* GOAL OF THE EXERCISE: Every record below, from the first line to the last, is to be set down again exactly.

++++++++

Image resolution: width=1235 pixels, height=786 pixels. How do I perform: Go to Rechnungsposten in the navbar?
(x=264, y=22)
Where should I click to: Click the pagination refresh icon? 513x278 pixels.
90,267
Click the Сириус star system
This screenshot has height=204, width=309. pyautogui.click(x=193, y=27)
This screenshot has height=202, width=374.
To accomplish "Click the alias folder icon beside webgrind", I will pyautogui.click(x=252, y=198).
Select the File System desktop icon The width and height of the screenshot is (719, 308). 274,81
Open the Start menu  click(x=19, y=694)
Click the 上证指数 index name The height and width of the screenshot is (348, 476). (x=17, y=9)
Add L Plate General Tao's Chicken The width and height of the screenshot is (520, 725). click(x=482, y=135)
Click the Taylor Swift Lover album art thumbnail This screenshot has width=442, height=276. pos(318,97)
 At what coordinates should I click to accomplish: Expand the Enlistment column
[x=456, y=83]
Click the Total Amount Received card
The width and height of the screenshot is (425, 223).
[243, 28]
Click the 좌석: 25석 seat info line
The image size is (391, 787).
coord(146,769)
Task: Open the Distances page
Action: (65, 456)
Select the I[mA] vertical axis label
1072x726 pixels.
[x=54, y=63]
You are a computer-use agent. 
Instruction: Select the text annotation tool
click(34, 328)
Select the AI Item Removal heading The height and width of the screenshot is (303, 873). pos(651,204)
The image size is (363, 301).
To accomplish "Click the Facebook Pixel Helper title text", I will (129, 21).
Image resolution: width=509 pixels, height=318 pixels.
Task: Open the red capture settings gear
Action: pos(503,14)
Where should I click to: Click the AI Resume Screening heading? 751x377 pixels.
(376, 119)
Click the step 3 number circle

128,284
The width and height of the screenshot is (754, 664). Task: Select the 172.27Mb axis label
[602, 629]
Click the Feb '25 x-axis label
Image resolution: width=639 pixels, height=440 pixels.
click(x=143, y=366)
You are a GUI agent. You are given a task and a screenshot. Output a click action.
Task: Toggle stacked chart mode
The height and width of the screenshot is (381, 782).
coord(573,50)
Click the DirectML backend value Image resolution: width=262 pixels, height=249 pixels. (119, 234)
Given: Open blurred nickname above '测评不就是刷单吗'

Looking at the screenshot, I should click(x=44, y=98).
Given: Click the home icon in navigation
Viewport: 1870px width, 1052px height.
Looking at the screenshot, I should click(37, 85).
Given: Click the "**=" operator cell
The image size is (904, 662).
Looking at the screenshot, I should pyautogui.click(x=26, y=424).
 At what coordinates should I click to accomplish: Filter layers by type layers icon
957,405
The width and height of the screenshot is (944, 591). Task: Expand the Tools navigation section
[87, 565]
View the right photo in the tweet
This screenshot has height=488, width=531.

++++++++

* RESPONSE TO THE TASK:
Image resolution: width=1235 pixels, height=786 pixels. How do I perform: Go to Rechnungsposten in the navbar?
(x=264, y=22)
Where should I click to: Click the pagination refresh icon? 513x278 pixels.
90,267
Click the Сириус star system
This screenshot has height=204, width=309. pyautogui.click(x=193, y=27)
This screenshot has height=202, width=374.
To accomplish "Click the alias folder icon beside webgrind", I will pyautogui.click(x=252, y=198).
Select the File System desktop icon The width and height of the screenshot is (719, 308). 274,81
Open the Start menu  click(x=19, y=694)
Click the 上证指数 index name The height and width of the screenshot is (348, 476). (x=17, y=9)
Add L Plate General Tao's Chicken The width and height of the screenshot is (520, 725). click(x=482, y=135)
Click the Taylor Swift Lover album art thumbnail This screenshot has width=442, height=276. pos(318,97)
 At what coordinates should I click to accomplish: Expand the Enlistment column
[x=456, y=83]
Click the Total Amount Received card
The width and height of the screenshot is (425, 223).
[243, 28]
Click the 좌석: 25석 seat info line
The image size is (391, 787).
coord(146,769)
Task: Open the Distances page
Action: (65, 456)
Select the I[mA] vertical axis label
1072x726 pixels.
[x=54, y=63]
You are a computer-use agent. 
Instruction: Select the text annotation tool
click(34, 328)
Select the AI Item Removal heading The height and width of the screenshot is (303, 873). pos(651,204)
The image size is (363, 301).
To accomplish "Click the Facebook Pixel Helper title text", I will (129, 21).
Image resolution: width=509 pixels, height=318 pixels.
Task: Open the red capture settings gear
Action: pos(503,14)
Where should I click to: Click the AI Resume Screening heading? 751x377 pixels.
(376, 119)
Click the step 3 number circle

128,284
The width and height of the screenshot is (754, 664). Task: Select the 172.27Mb axis label
[602, 629]
Click the Feb '25 x-axis label
Image resolution: width=639 pixels, height=440 pixels.
click(x=143, y=366)
You are a GUI agent. You are given a task and a screenshot. Output a click action.
Task: Toggle stacked chart mode
The height and width of the screenshot is (381, 782).
coord(573,50)
Click the DirectML backend value Image resolution: width=262 pixels, height=249 pixels. (119, 234)
Given: Open blurred nickname above '测评不就是刷单吗'

Looking at the screenshot, I should click(x=44, y=98).
Given: Click the home icon in navigation
Viewport: 1870px width, 1052px height.
Looking at the screenshot, I should click(37, 85).
Given: Click the "**=" operator cell
The image size is (904, 662).
Looking at the screenshot, I should pyautogui.click(x=26, y=424).
 At what coordinates should I click to accomplish: Filter layers by type layers icon
957,405
The width and height of the screenshot is (944, 591). Task: Expand the Tools navigation section
[87, 565]
View the right photo in the tweet
This screenshot has height=488, width=531.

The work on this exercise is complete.